I set up this thing tonight, at the Jubilee Church. Father and son potluck. No ladies. Split the families up. For what? I don’t get it and I don’t care. I’ve seen religious types that are worse. Far worse. All I need now is a son.
I found a bed and breakfast joint. Fancy frilly old house run by a couple real frail birds. Paula and Petra or something like that. One of them paints a lot of birds. There’s framed watercolours all over the house. Robins mostly. Stuff my son could do if I had one. I can hear the girls moving around in the kitchen. They’re quiet. Bird-like. Things are placed silently in drawers. Petra? Is that her name? The mirror in my room is the size of a wall. It’s got this wood frame and feet and it leans. I look derailed today. Hair all jackknifed up and a bright red pattern on my cheek. What is that? Rosacea, I’d say. As if that’s even something I’d worry about. No. I lean in. That’s the impression of a doily. I glance back at the fussy pillow sleeves. The light in this room is like horse piss. Everything is splashing up off the floor, down the walls. Lice on the pillows. No. SARS. Influenza. Maybe. Not today, but chances are at one time. I hate this light. Big enough to cast a buffalo shadow off a cluster fly. Not full spectrum of course, that sort of light is rare. This is stick-on light. Couple years back everything got a feel-better facelift. As if we could trap sunlight in cheerful plastics. Yellow everywhere. And commercials promising a “mood lift” like we could be driving around in Prozac cars. In fact, the colours have a pharmaceutical look, pale orange bars, powder blue bevels. Lots of cream with small red letters. I think the colours in this room predate that, though. This is old-folk cheer. It acts like happy is not going to fly out the window. But it did, didn’t it? Turns out happy was a thing just like everything else and it can leave an entire planet. Thinning and dispersing. All the earth happy, now just cold balls of paper caught in solar winds and comet tails.
“Mr. Cauldwell?”
That’s either Petra or Paula. Am I even remembering those names? I flip open the pill box. Takes me three mouthfuls to get all my meds down. I could tell you what they are, what they are for, but that could all change by later today. You have to keep mind/body/pharma pretty dynamic these days. I can hear the girls’ voices. Little bird noises. This flophouse is a damn birdhouse.
“I’ll be down in sec.”
My belt is twisted at my back. I’m too lazy to fix it. It will pinch the skin all day. I’ve gained some weight. That’s fine. Needing to lose weight is far better than needing to find it again. I’m bigger than the disease. At least for today.
I can smell toast. Going downstairs I straighten a pencil sketch of a hummingbird. The blurry wings are a cheap effect done with an eraser. Looks stupid. At the bottom of the stairs I get a shock. Paula and Petra are Asian. I had to have known that. My chest starts to tighten. It is dangerous to go off-road right this second. It’s a lapse. Just thinking it was one thing and it turns out to be another. I push my back muscles into the leather kink there. I am larger than memory problems. Liver disease can do this. Infections. Autoimmune flare ups. Spinal compression. Are their names even Petra and Paula? I can’t give a fuck.

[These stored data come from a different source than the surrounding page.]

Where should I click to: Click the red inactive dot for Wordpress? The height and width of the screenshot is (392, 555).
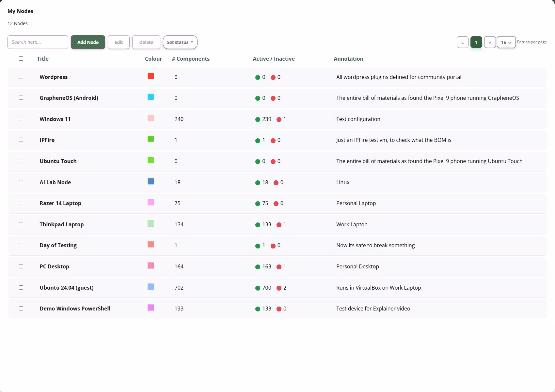tap(273, 77)
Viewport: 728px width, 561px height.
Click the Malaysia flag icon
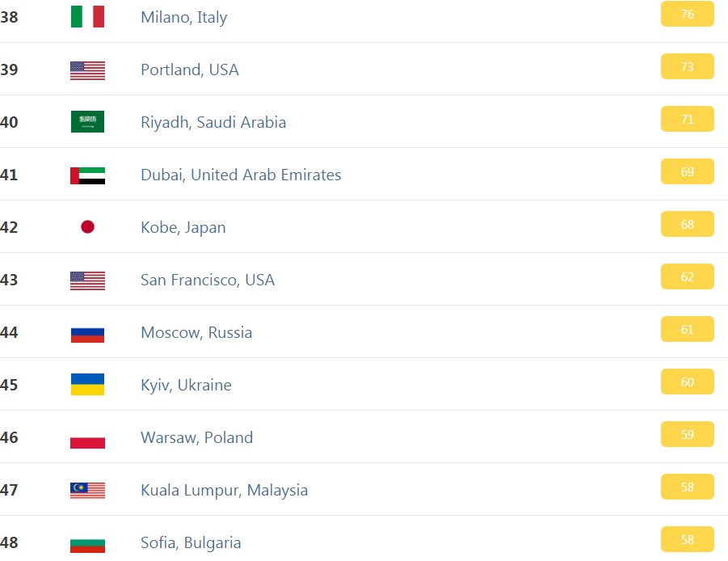87,491
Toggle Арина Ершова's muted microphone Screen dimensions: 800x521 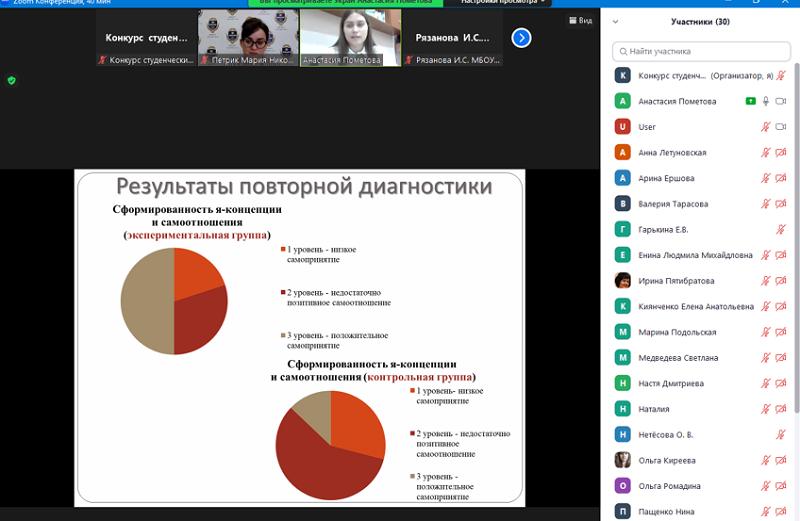click(x=766, y=178)
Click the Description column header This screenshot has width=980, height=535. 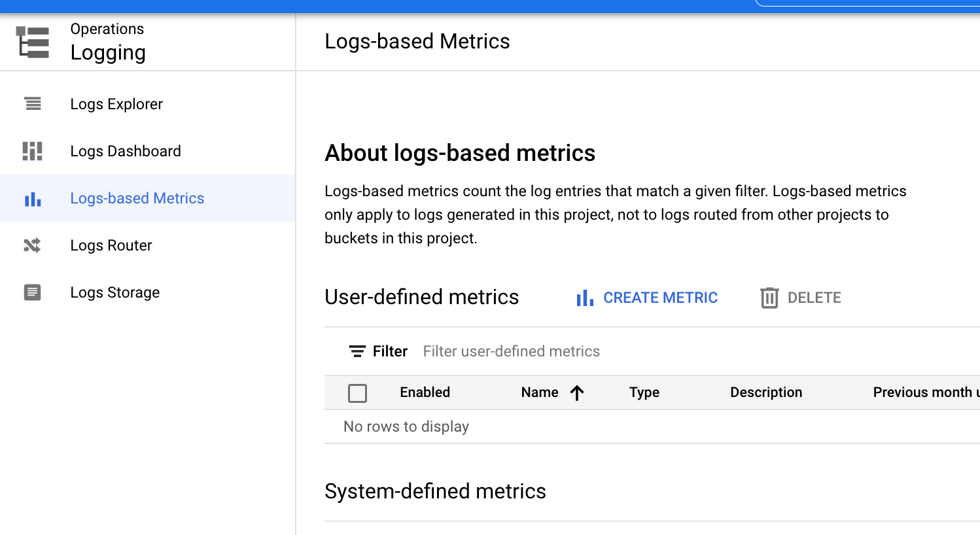point(766,392)
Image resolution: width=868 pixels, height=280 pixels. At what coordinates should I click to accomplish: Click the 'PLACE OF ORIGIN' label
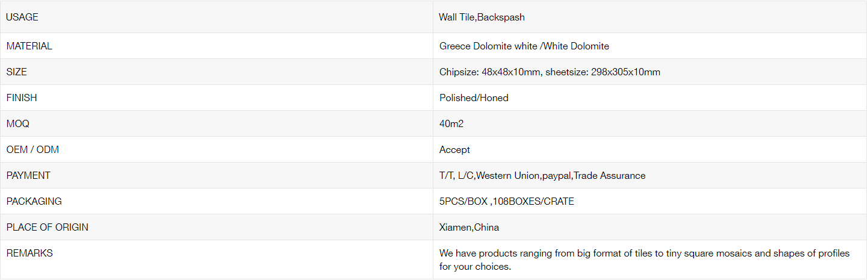(47, 227)
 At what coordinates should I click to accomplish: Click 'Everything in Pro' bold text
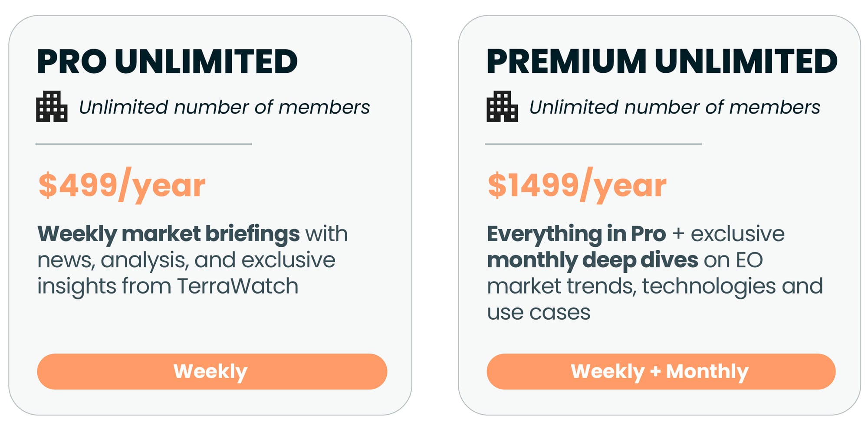(x=576, y=234)
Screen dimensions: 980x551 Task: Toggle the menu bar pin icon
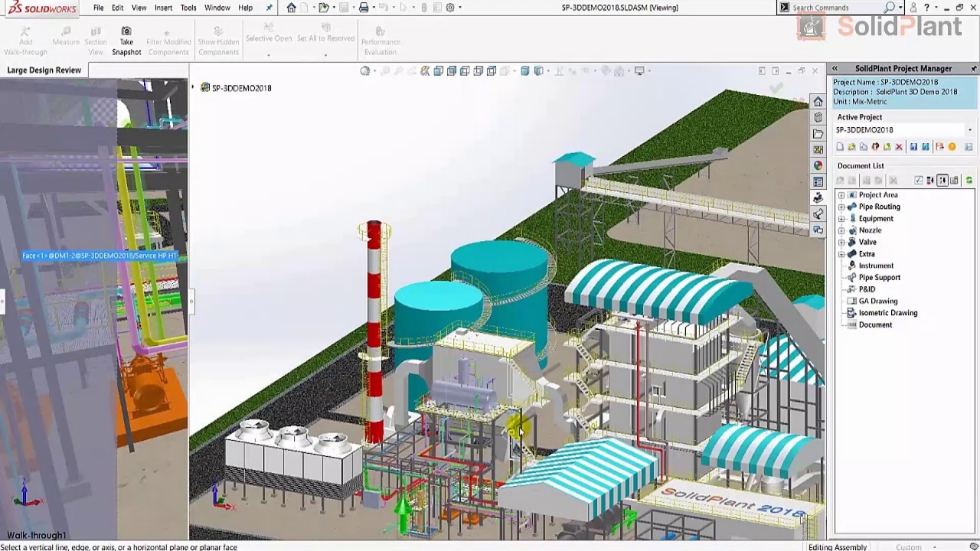pos(269,8)
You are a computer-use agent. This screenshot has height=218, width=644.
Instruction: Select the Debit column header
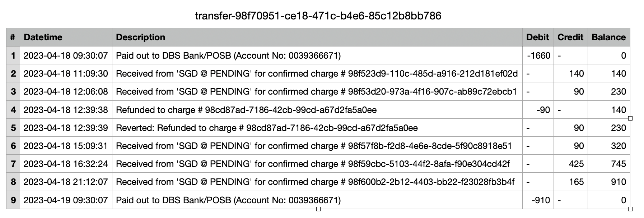(538, 37)
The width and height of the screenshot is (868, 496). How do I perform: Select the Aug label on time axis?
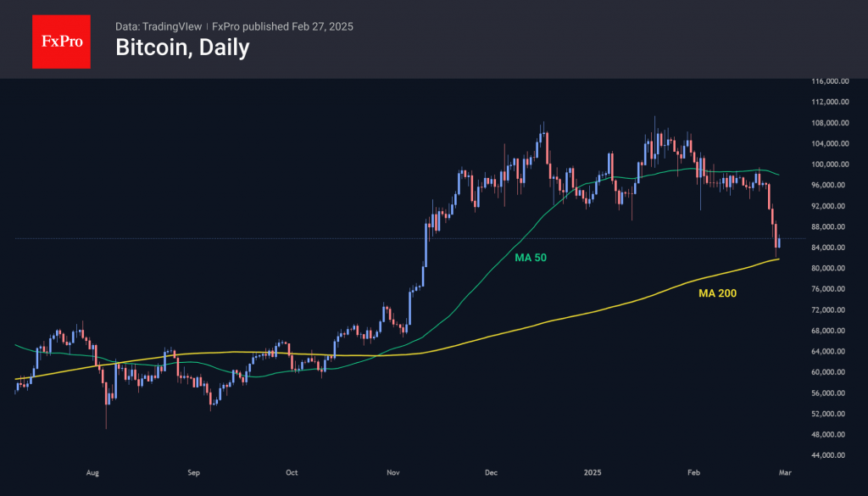click(93, 472)
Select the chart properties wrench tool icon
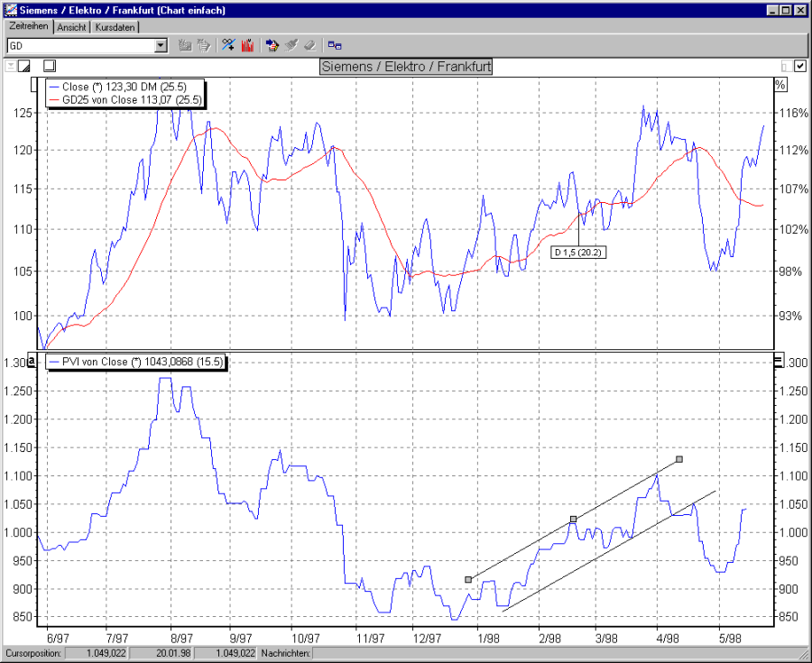Screen dimensions: 812x663 [x=228, y=44]
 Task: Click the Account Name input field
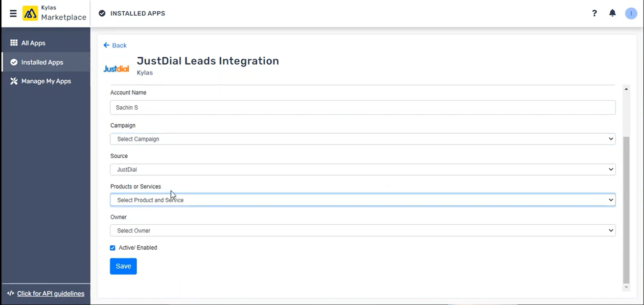pyautogui.click(x=363, y=108)
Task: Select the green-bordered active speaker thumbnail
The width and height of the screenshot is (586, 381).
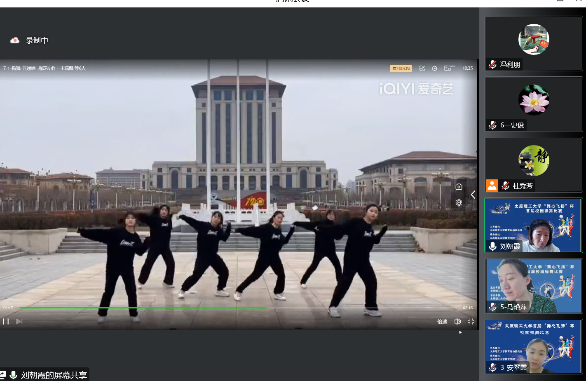Action: (533, 225)
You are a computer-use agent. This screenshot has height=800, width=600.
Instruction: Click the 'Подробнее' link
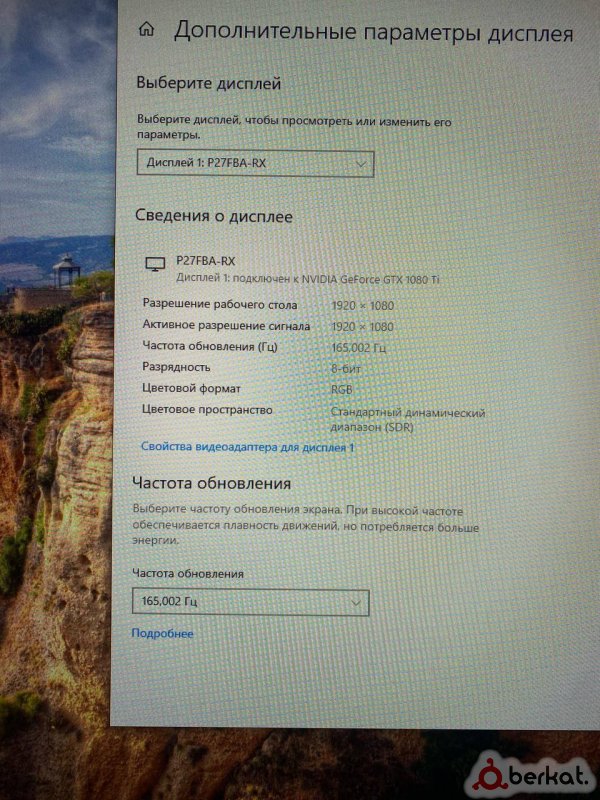[162, 633]
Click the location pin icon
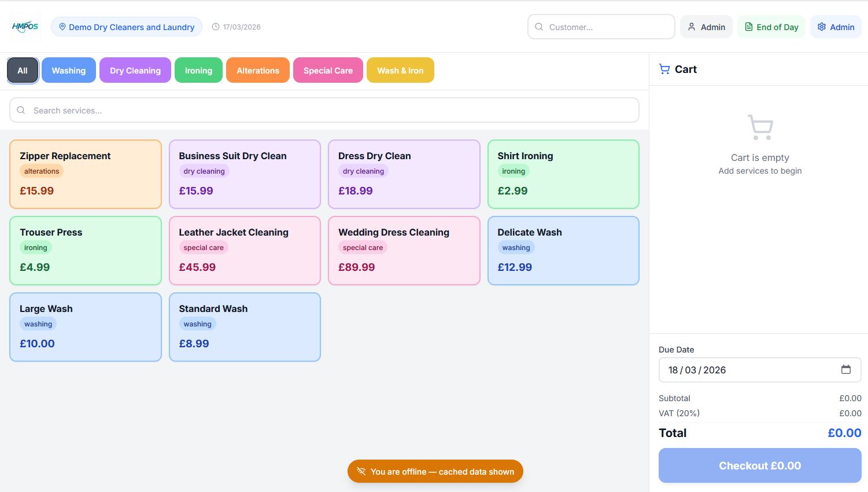868x492 pixels. pos(62,27)
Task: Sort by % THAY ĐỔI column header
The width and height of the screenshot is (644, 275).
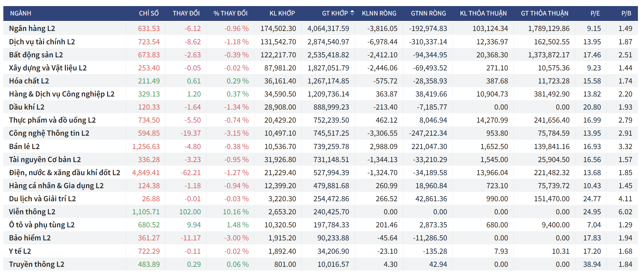Action: pyautogui.click(x=230, y=13)
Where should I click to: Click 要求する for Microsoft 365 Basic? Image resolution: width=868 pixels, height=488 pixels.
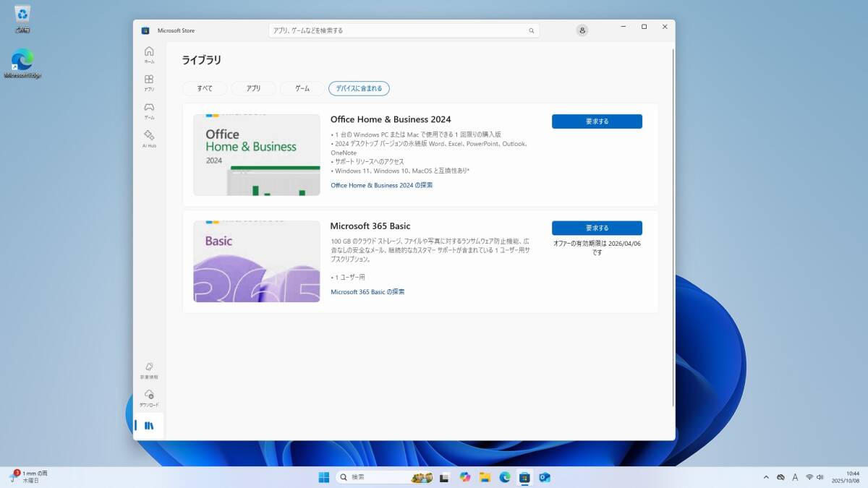[x=597, y=228]
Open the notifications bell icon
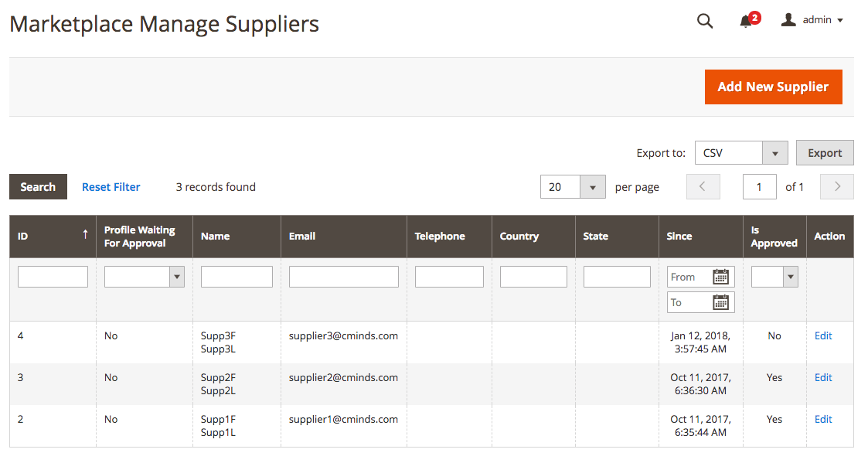 click(746, 21)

The ladies step back from me and pause. I sit observed. Toast, no butter, and hardboiled eggs.
“Are you working here today or out?”
It’s a nervy question and I don’t think I’ll say. The other Paula and Petra steps forward to correct.
“We are going out today, so if you need lunch we’ll put it in the fridge.”
There’s a piece of eggshell stabbing below my gum line. Shell and tooth. There are infections of the gums that are fatal. The shell of a bird’s egg is separating the gum from tooth. I smell copper. There’s enough blood in my mouth that I can smell it. I have to excuse myself. I have to find a boy to be my son tonight.
I cut through some backyards. Not many sidewalks in these small towns. Birdhouses for people line the streets. White doilies and an orange film on windows from days when poison was legal.
The fountain’s dry. I do that. I look for neglected things. Not uncommon to see a flat tire on a new car. And the car just sits there. Dipped like a bad smile. I don’t give a shit about it. The ground is rising and the sky is falling. It’s okay to leave a few things lying around.
The grass is brown. I step onto the main street. Ontario towns look like a plate Lillian Gish keeps on the shelf. When the sun cuts through the drapes, it’s the drapes that light us. She’s probably watching right now. The boy I need to find. The son I should have. I have to borrow a child from the real world tonight. I’ll put him back. Don’t worry.